> PROBLEM DETAILS: Copy everything in the records from the line containing "Where should I click to: Enable" down to the line containing "The image size is (1451, 907).", and leave out the pictures.

═══ RECORD EXCERPTS ═══

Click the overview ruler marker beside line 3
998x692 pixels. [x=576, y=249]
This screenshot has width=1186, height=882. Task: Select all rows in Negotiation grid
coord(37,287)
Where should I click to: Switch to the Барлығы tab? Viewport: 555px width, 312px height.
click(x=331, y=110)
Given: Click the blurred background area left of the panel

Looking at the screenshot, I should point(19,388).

═══
═══ RECORD EXCERPTS ═══

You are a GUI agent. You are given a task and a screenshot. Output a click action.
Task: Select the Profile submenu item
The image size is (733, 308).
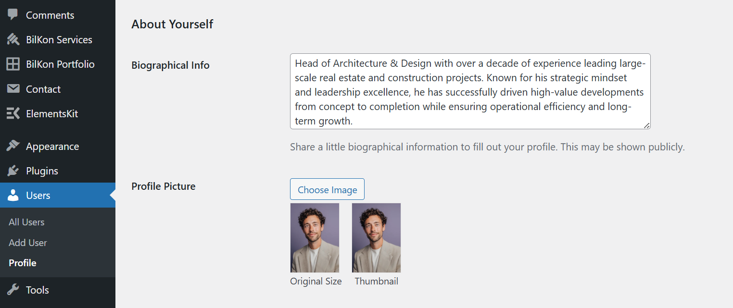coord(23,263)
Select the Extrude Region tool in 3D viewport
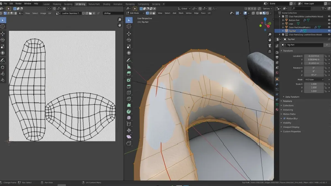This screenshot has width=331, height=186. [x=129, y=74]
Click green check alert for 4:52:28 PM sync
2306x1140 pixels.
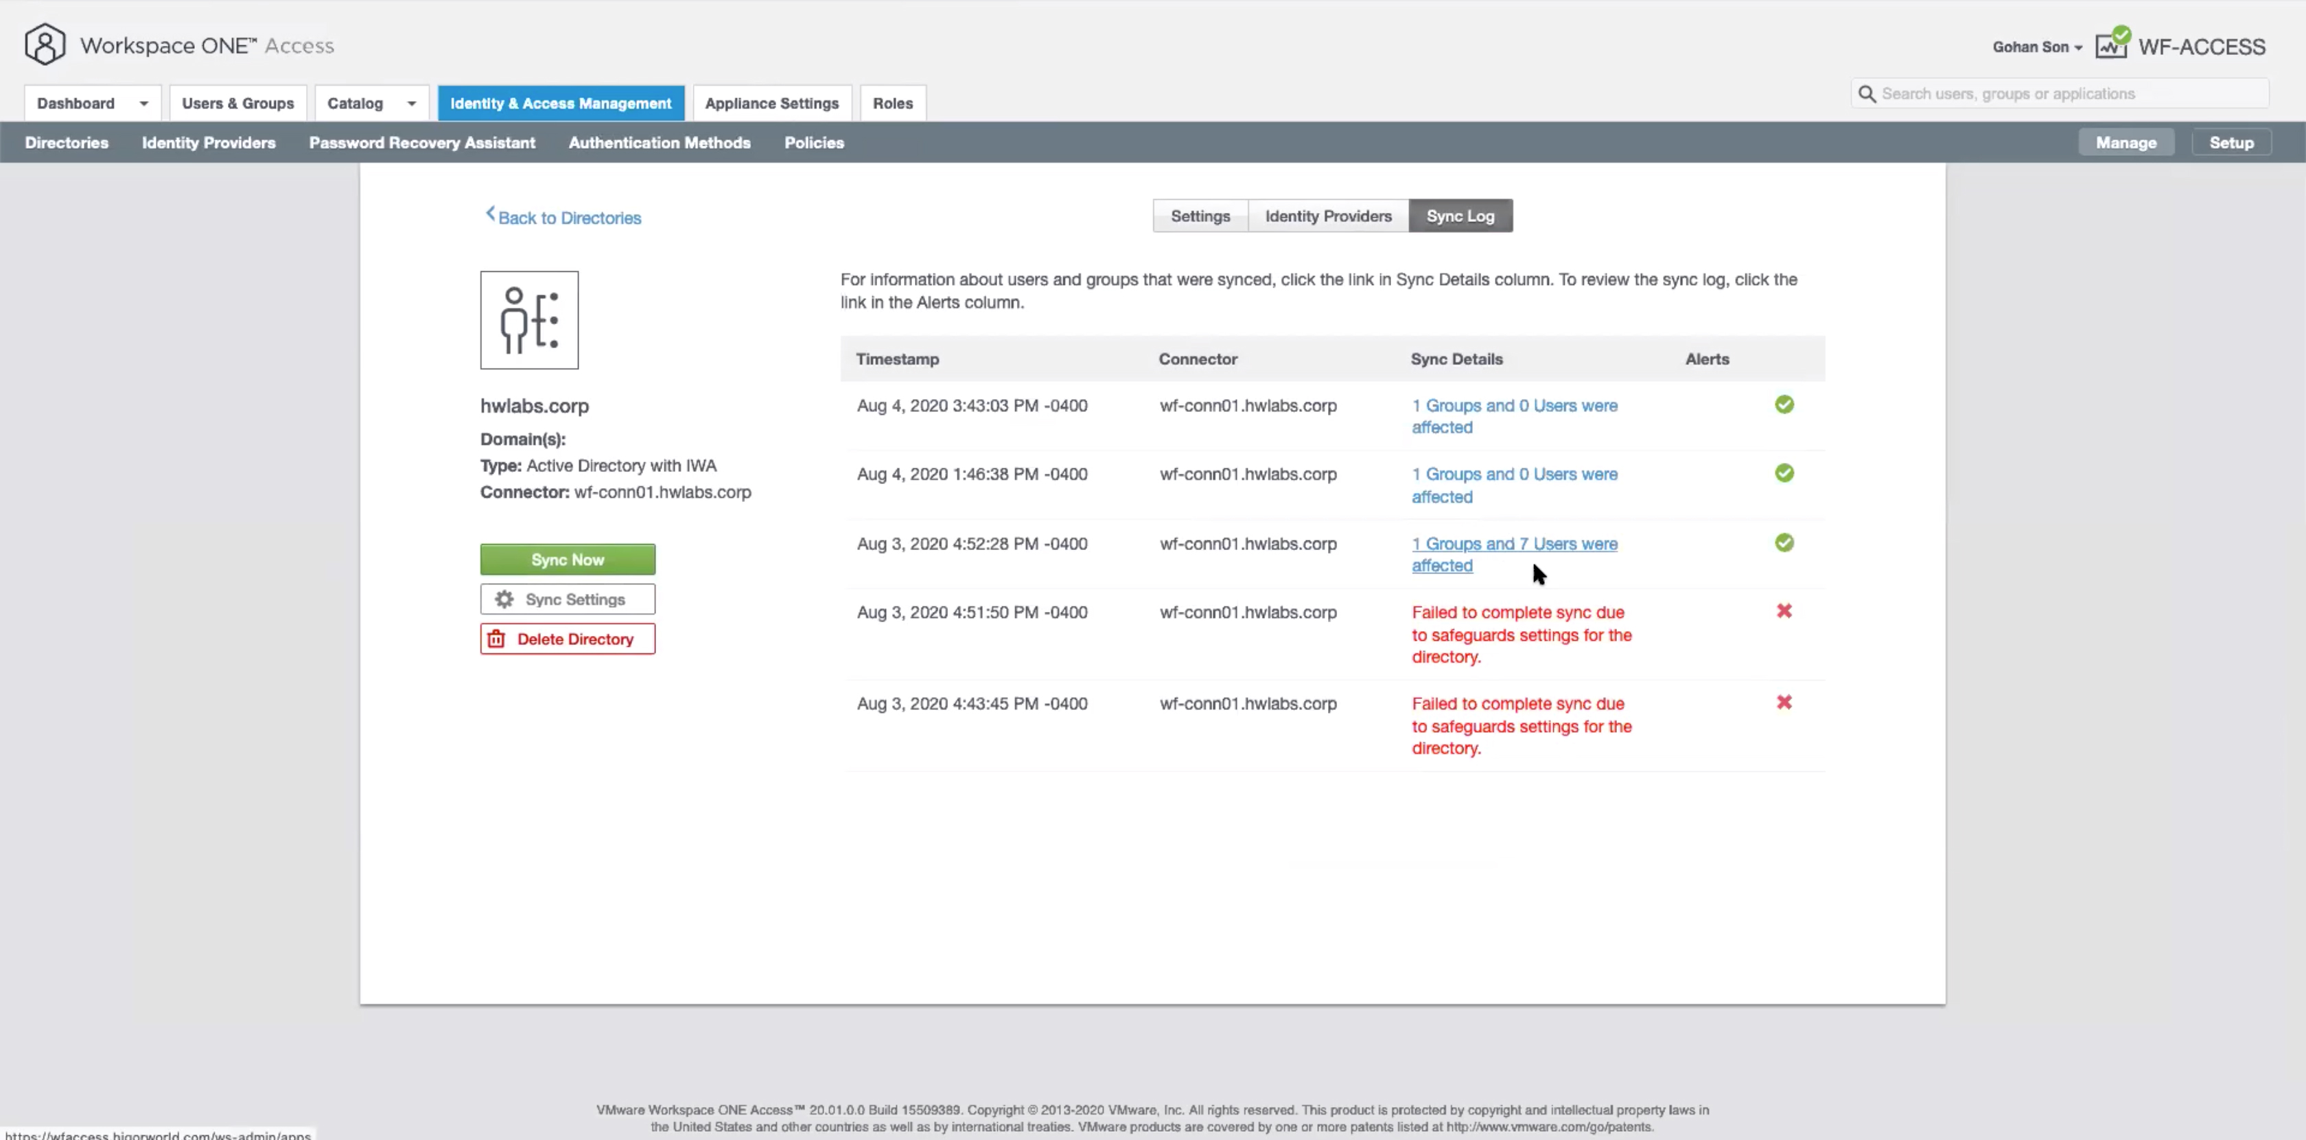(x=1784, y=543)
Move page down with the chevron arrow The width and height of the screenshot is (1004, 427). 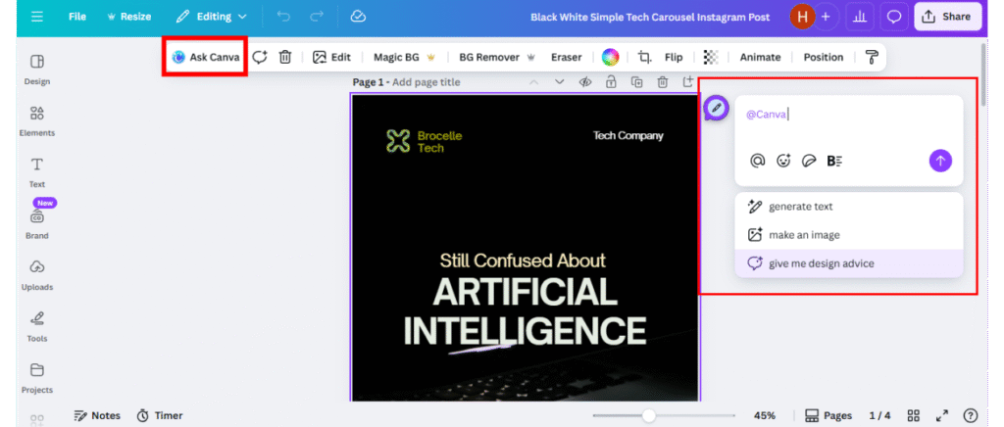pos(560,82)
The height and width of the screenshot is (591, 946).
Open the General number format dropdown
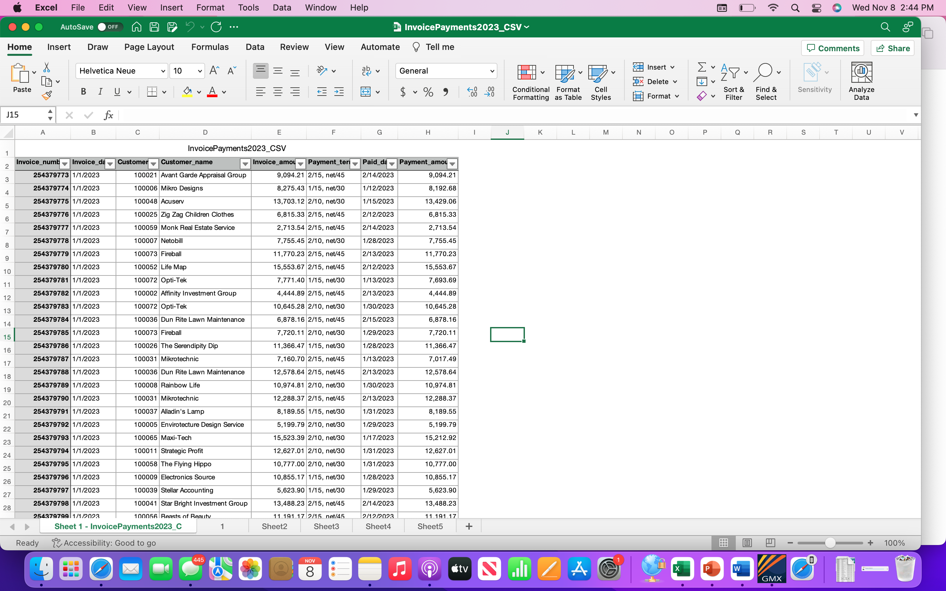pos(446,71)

═══
═══ RECORD EXCERPTS ═══

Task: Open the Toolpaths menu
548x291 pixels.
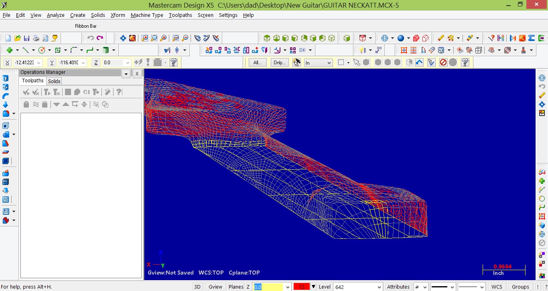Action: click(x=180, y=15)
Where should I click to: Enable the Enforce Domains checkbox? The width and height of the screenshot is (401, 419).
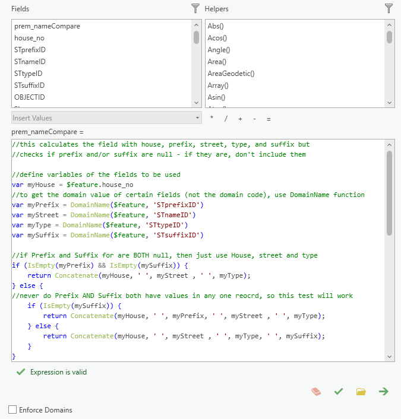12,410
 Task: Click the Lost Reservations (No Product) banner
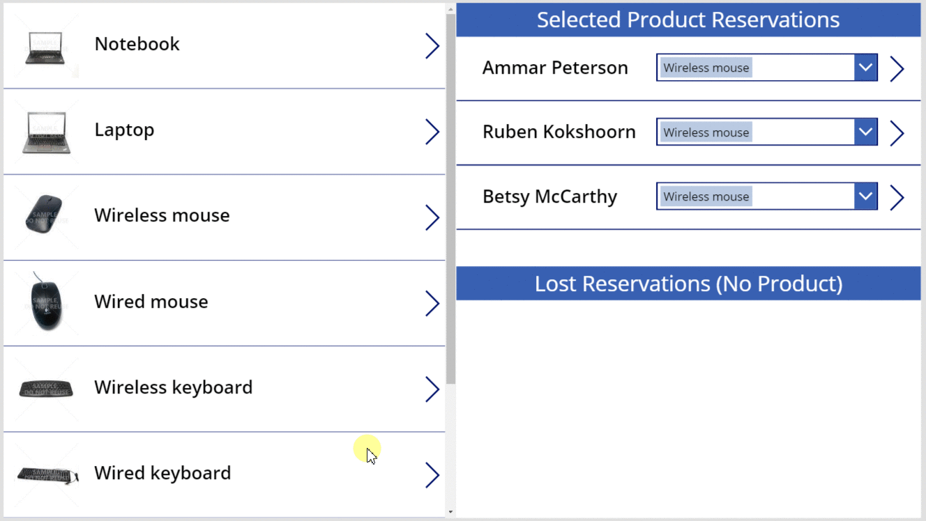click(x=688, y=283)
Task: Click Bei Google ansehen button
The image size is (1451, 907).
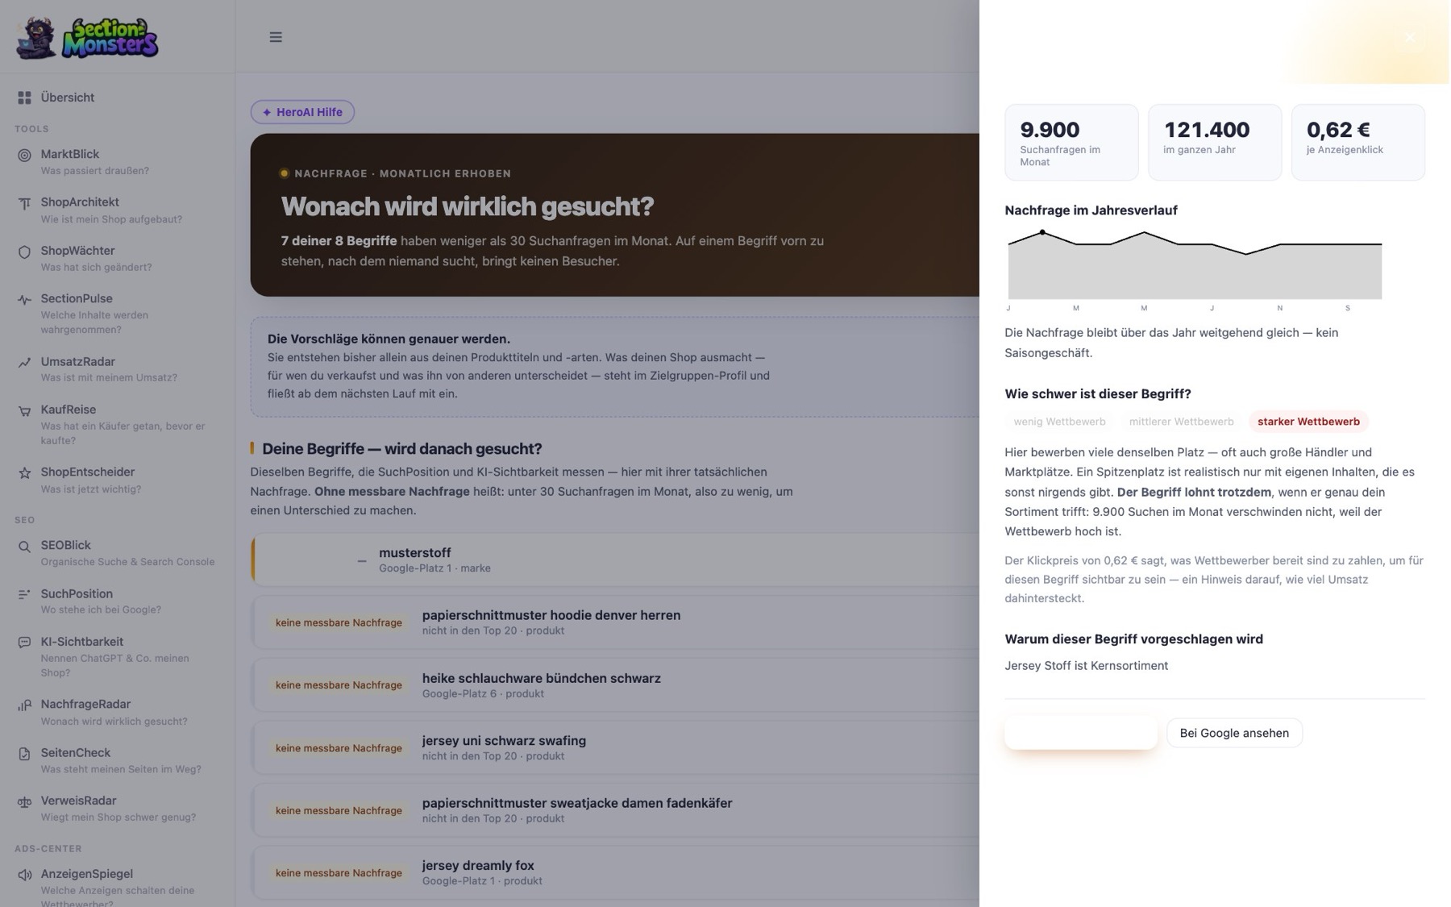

═══

> OUTPUT FOR THIS EXERCISE:
Where should I click to: Enable the Enforce Domains checkbox? The width and height of the screenshot is (401, 419).
12,410
 Task: Click the Lost Reservations (No Product) banner
click(x=688, y=283)
Task: Click Bei Google ansehen button
The image size is (1451, 907).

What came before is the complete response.